▶ _WHAT THIS TASK INVOLVES_
Go to the line containing "At what coordinates should I click to accomplish: Click" in the material below. From there to the end, retype every line exactly and drop the pictures.

▶ _DATA EXTRACT_
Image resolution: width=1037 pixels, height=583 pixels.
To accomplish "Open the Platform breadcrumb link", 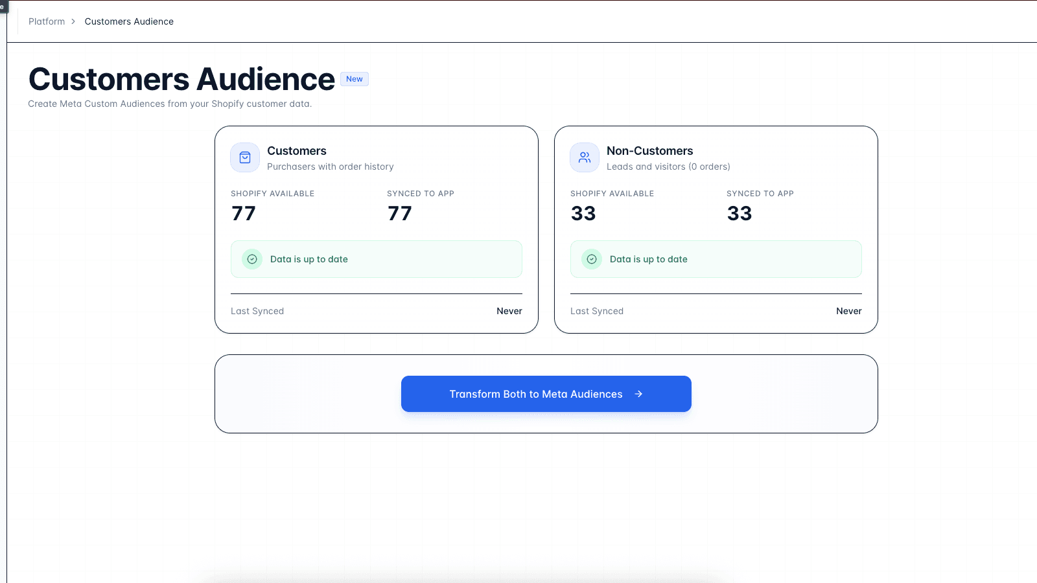I will 47,21.
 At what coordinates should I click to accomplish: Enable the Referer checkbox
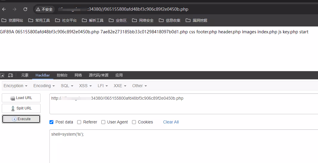(x=79, y=122)
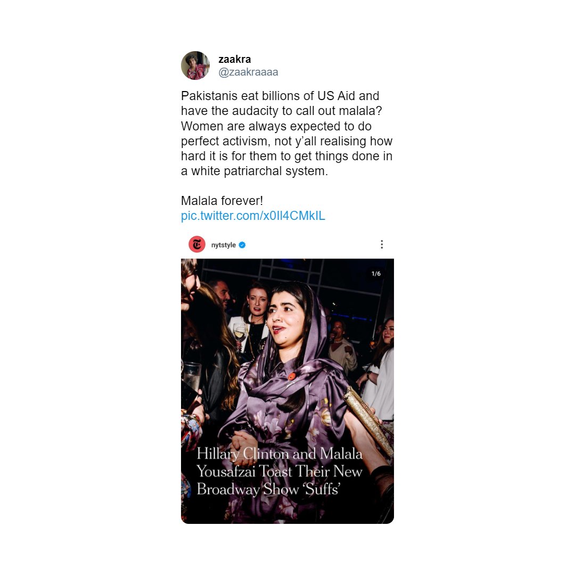Follow the pic.twitter.com/x0Il4CMkIL link
This screenshot has width=575, height=575.
coord(253,216)
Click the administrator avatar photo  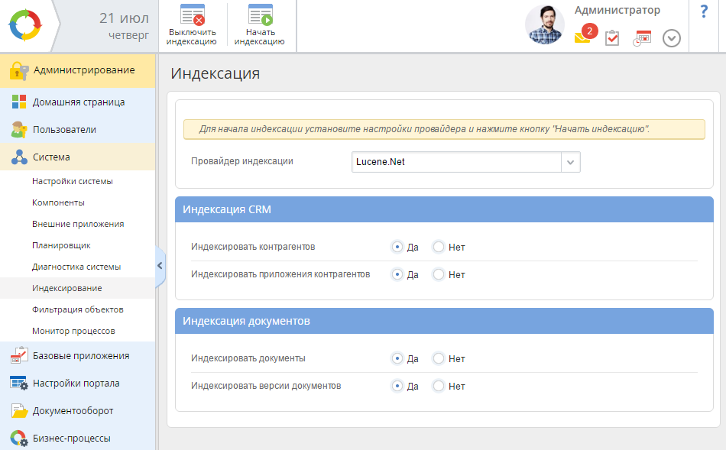coord(545,25)

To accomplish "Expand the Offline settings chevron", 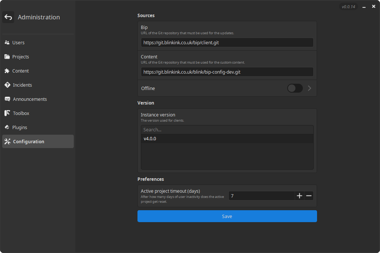I will 309,88.
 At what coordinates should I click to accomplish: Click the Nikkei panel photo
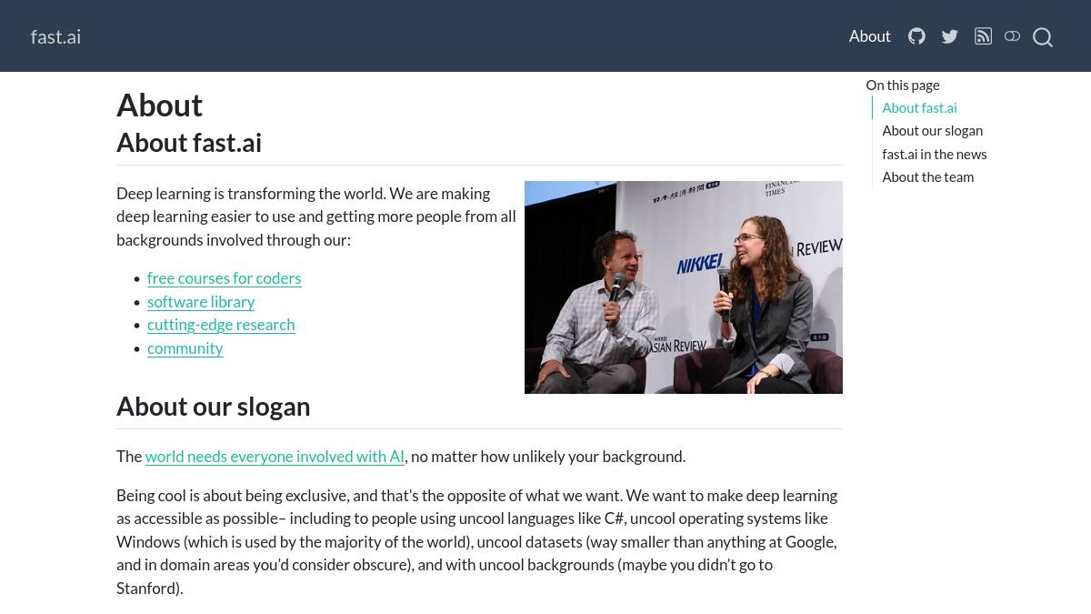tap(684, 287)
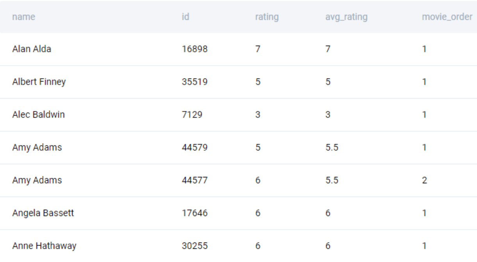Click the Anne Hathaway name cell
Image resolution: width=477 pixels, height=262 pixels.
pos(44,246)

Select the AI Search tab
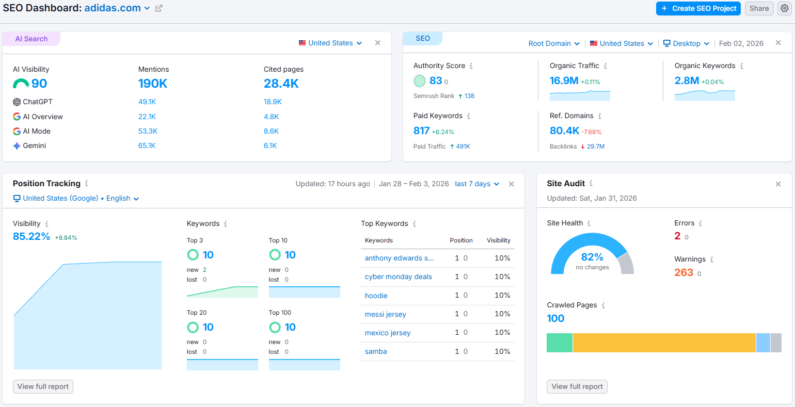tap(31, 39)
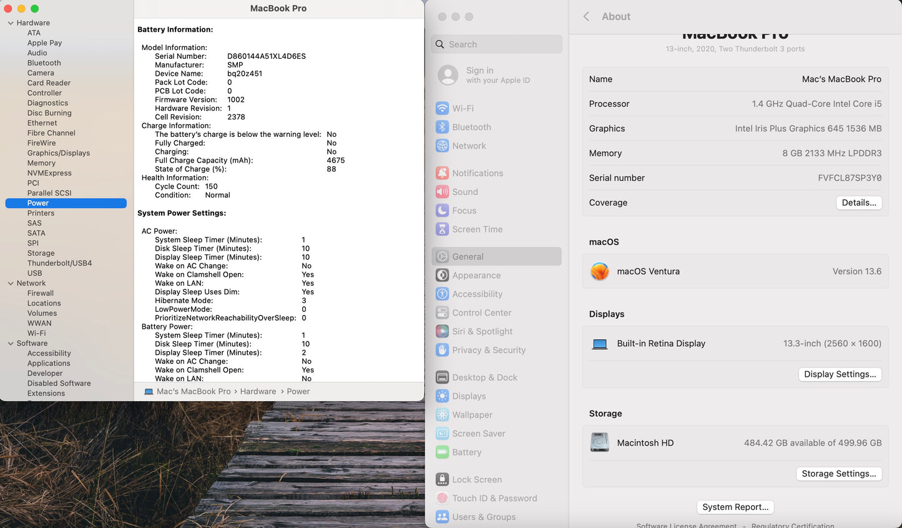Viewport: 902px width, 528px height.
Task: Select Graphics/Displays in Hardware list
Action: point(59,153)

▶ _WRITTEN ANSWER_
 At what coordinates should I click to accomplish: Click the Nikkei panel photo
tap(684, 287)
Click the Anne Hathaway name cell
Image resolution: width=477 pixels, height=262 pixels.
pos(44,246)

Select the AI Search tab
tap(31, 39)
Viewport: 902px width, 528px height.
Task: Select Graphics/Displays in Hardware list
Action: point(59,153)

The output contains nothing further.